Reflecting on the 50th anniversary of Robert F. Kennedy’s assassination has me thinking a lot about our progress since then on the civil rights and social justice issues he championed. I’ve read that RFK spent more time than most politicians visiting areas of the country that faced issues he sought to change—like discrimination, labor rights, and poverty—to gain firsthand experience.
In support of the 1967 Senate subcommittee examination of “War on Poverty” programs, Kennedy visited the Mississippi Delta to investigate reports of extreme poverty and starvation. He heard testimony that the delta was in a crisis, and he wanted to see for himself to understand the issues at hand. Being a child of the Arkansas Delta, I understand well the difference between seeing life in a delta region up close and just hearing about it from afar. I’m glad he visited and took such an interest in talking to locals to learn and understand their stories and experiences. Visits like the one he made to the delta and the one to California to meet Cesar Chavez, as well as learning from his personal relationships, such as his long-time one with Martin Luther King, Jr., built the foundation for his credibility as a respected leader on addressing poverty and human and civil rights issues.
Championing causes that you believe in is easier, in my opinion, when you’ve experienced a piece of the problem and your viewpoint is given more weight. I draw on my childhood experiences all the time when developing policies and preparing presentations that attempt to change the status quo. I was surrounded by many of the problems RFK sought to change, especially poverty and racism. Those experiences inform my perspective and allow me to develop solutions that come from a place of knowing the realities of the problems. I’m grateful that I grew up in the delta and can bring my perspective to Washington; however, I wish more had changed from the time RFK brought the issues to bear. The poverty rate among children in the Mississippi Delta under 18 is still at 50 percent, the same as it was in the late 1960s when RFK visited; and while poverty overall did drop during the first five years after the 1964 War on Poverty legislation, there has been little progress since—in fact, for the last three years, the poverty rate has been at or above 15 percent, which is higher than previous years.

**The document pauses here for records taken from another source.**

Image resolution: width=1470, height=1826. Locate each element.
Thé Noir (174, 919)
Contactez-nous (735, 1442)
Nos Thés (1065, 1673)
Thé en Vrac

Leading change is complicated. And to be a convincing champion, you need credibility to go along with your passion and dedication. People need to trust you and trust in your understanding of the issue, the solutions you are putting forward, and the changes for which you are advocating. Take lessons from RFK’s approach, and if you don’t already have personal experience with the issue you care about, go into affected communities and get some. If you are like me and have that direct experience, use it as fuel and inspiration.
We have a chalkboard in our lunch room at JPO where we write messages to each other. This morning I wrote, “one person can change the world.” I wholeheartedly believe that. And yet, the figures I shared above about poverty in Mississippi show that we still have a long way to go to achieve all the changes that RFK sought, that we are thinking about him and his legacy today shows how significant one person can be.
I know there are innovative ideas and new approaches to addressing poverty and racial and ethnic disparity in the criminal justice system. Just as I know there are budding champions out there who will lead such change. Let’s work together, starting this month, to support those who have the ideas, passion, and dedication to be leaders of change and help them gain experience, credibility, and a platform to share their vision so that these approaches will no longer be ideas but actions.
Kim Ball is the director of the Justice Programs Office.